しばらくするとイケさんは手ぶらで戻ってきました。

「あれ?イケさんどうしたの?」

 

「どうしたもこうしたも卒業演奏会なんか無いってさ」

「え?そんなわけないよ!」

 

「いや『生徒は芸大受験に向けて取り組んでいる時期なので、そのような予定はありません』だってさ」

 

「?????」

 

 

ーーーーーー

 

僕は激しく混乱しました。そしてしばらく考えたのち、NONに手紙を書くことにしました。そうです。もうすでに演奏会があるはずの2月3日が迫っていたのです。

 

 

◆「Friends and Dream」

 

当時はまだチェッカーズの人気がある頃でした。
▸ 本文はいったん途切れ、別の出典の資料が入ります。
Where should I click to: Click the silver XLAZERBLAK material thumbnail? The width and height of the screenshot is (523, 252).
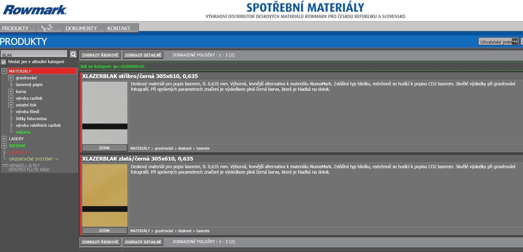point(105,112)
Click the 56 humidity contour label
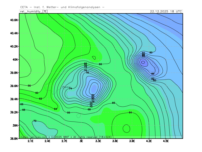The width and height of the screenshot is (202, 152). [x=29, y=86]
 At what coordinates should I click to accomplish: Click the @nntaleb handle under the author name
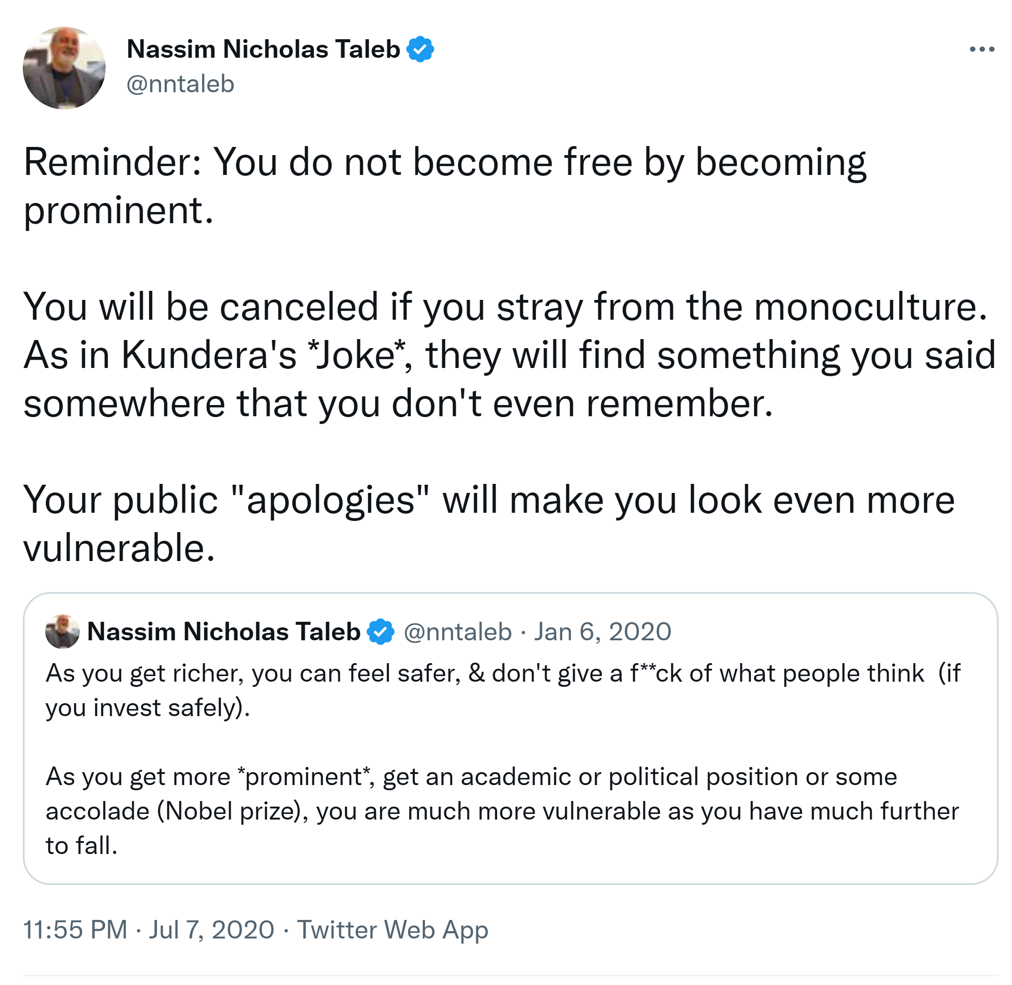[180, 84]

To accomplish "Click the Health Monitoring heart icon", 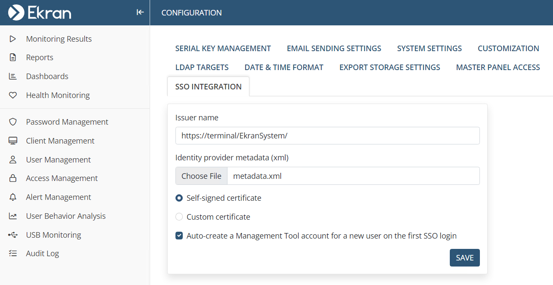I will [x=13, y=95].
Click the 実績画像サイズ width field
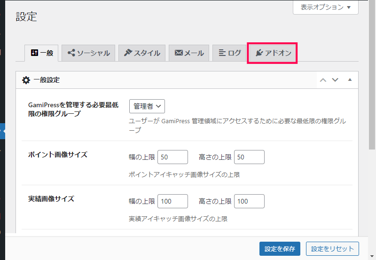 coord(172,201)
イケさんはこの曲も弾き語りをしてくれたのですが・・・僕はさすがに抗議しました。

 

「いくらなんでもチェッカーズは無いでしょう」

「いや、良い曲じゃん!それにこの曲って、なんかツノダっぽいじゃん!」

「そうかなあ~」

 


チェッカーズ Friend and Dream(プライベート・モノクロ)

 

時が経って解るもの。

 

♪ 俺たちずっと 石ころのダイヤでいような oh well
 そいつだけは守れそうな 約束だったぜ♪

 

藤井郁弥はこの曲を聴くと、2004年に亡くなったドラムの「クロベエ」を思い出すということですが、それはもう、僕も全く同じ意味で同感ですね・・・。